Perdebatan hangat tentang boleh tidaknya warga negara asing (WNA) menduduki posisi strategis di Badan Usaha Milik Negara (BUMN) cukup menarik dibahas. Sebagian menilai hal itu ancaman terhadap kedaulatan ekonomi. 

Namun bagi saya, persoalannya bukan soal asal paspor seseorang, melainkan soal kapasitas dan tata kelola. Dalam sistem baru yang dirancang pemerintah dan disetujui DPR, BUMN diarahkan menjadi entitas korporasi modern, bukan birokrasi politik yang hanya berganti baju.

BUMN saat ini menanggung beban besar: utang konsolidasi mencapai Rp1.940 triliun (Laporan Kementerian BUMN, 2024) dengan kontribusi dividen hanya sekitar Rp81 triliun per tahun, atau setara 2,6 persen dari penerimaan APBN. 

Padahal, di negara maju, state-owned enterprises rata-rata menyumbang 5–10 persen terhadap pendapatan nasional. Artinya, produktivitas korporasi negara kita masih jauh dari ideal. Dalam kondisi demikian, membuka peluang bagi talenta global adalah sebuah keniscayaan.

Profesionalisme dan Perbaikan Kelembagaan

Transformasi BUMN dari lembaga publik menjadi corporate body sejatinya sudah dimulai sejak Undang-Undang No. 19 Tahun 2003. Namun baru kini momentum pembaruan serius muncul, saat pemerintah membedakan dengan jelas antara ASN dan manajemen korporasi negara. 

CEO BUMN kini bukan pejabat birokrasi, melainkan profesional yang tunduk pada prinsip fiduciary duty dan corporate governance. Di titik inilah peluang untuk merekrut talenta global menjadi sah secara hukum maupun rasional. Lembaga bisnis, pemimpinnya juga musti orang-orang bisnis, dan itu tidak salah bila diambil dari luar negeri.

> _Kutipan Data_:
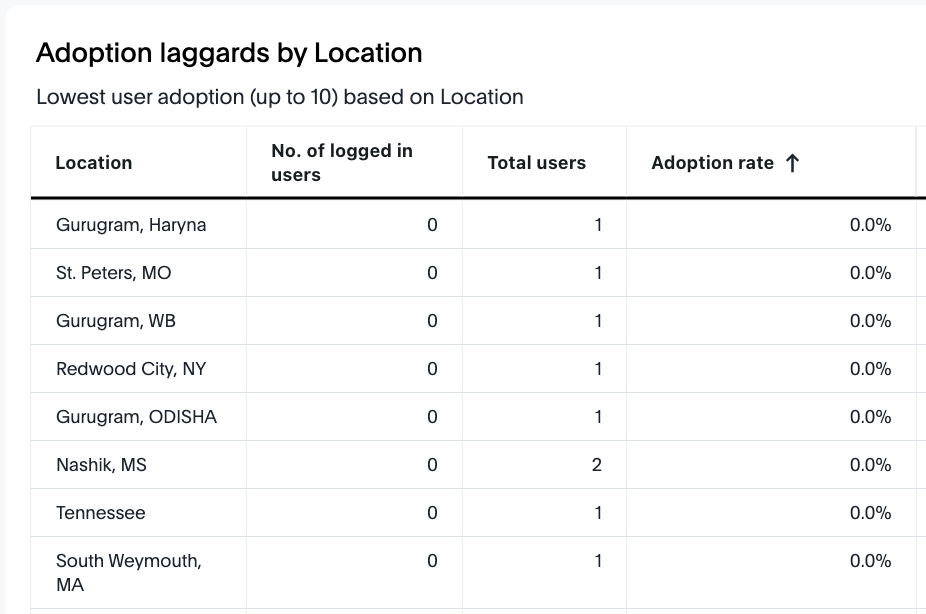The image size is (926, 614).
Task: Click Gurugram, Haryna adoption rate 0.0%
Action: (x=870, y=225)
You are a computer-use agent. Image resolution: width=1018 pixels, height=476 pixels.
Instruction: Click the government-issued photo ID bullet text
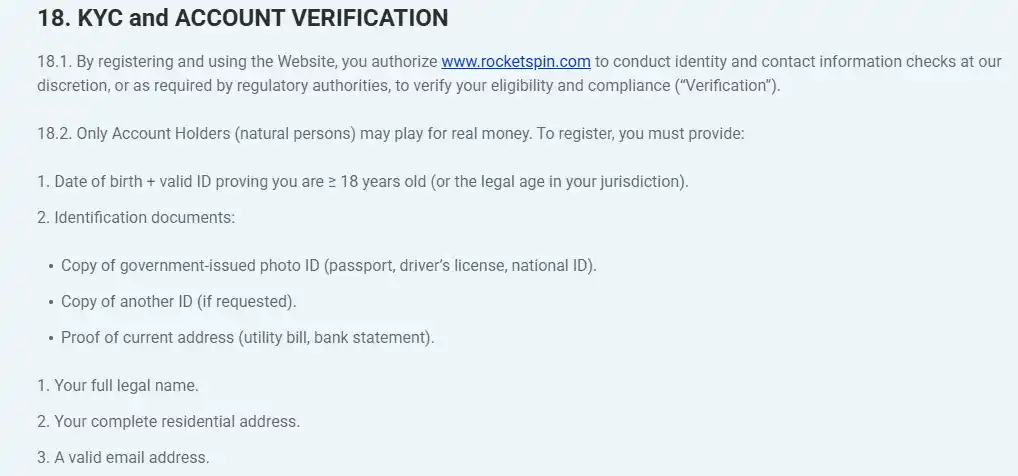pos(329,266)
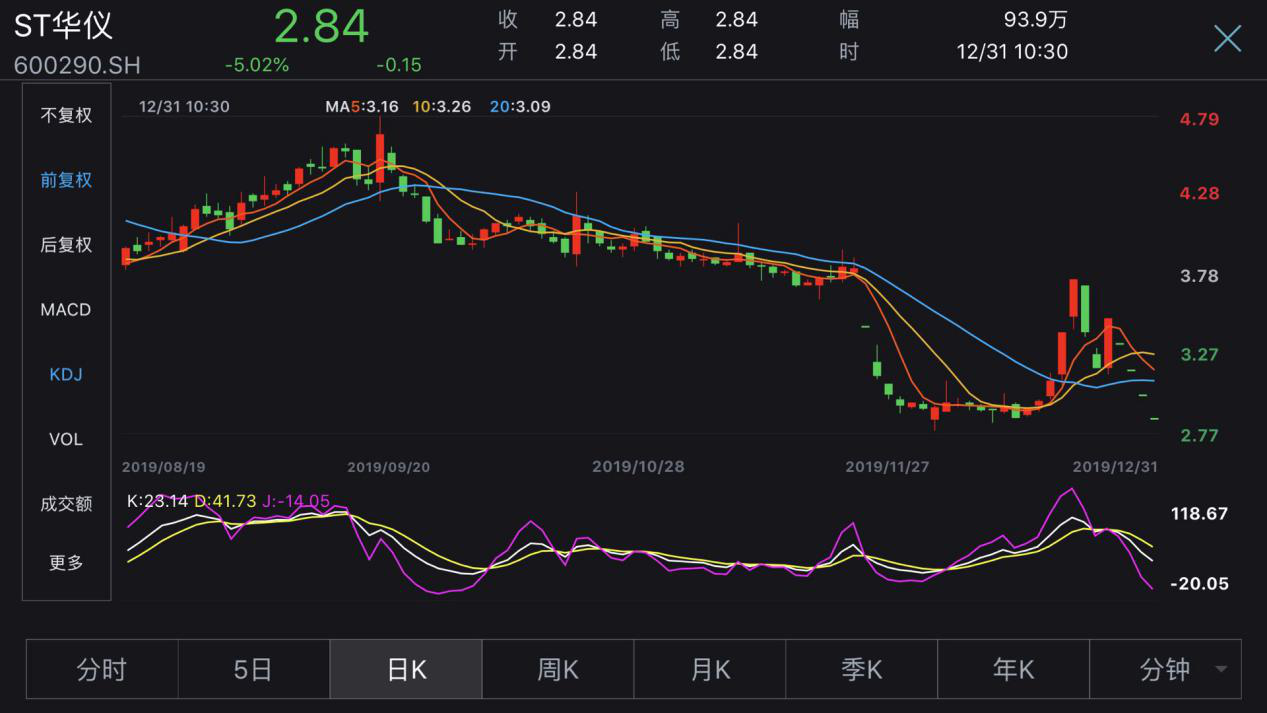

> _Tugas Anda_:
Tolong jawab pertanyaan berikut berdasarkan teks yang diberikan, dengan tanda huruf yang sama pada setiap jawaban.
(a) Berapa besar utang konsolidasi BUMN menurut Laporan Kementerian BUMN tahun 2024?
(b) Undang-undang apa yang disebut sebagai awal transformasi BUMN menjadi corporate body?
(c) Pada prinsip apa CEO BUMN kini harus tunduk?

> _Hasil Latihan_:
(a) Rp1.940 triliun.
(b) Undang-Undang No. 19 Tahun 2003.
(c) Prinsip fiduciary duty dan corporate governance.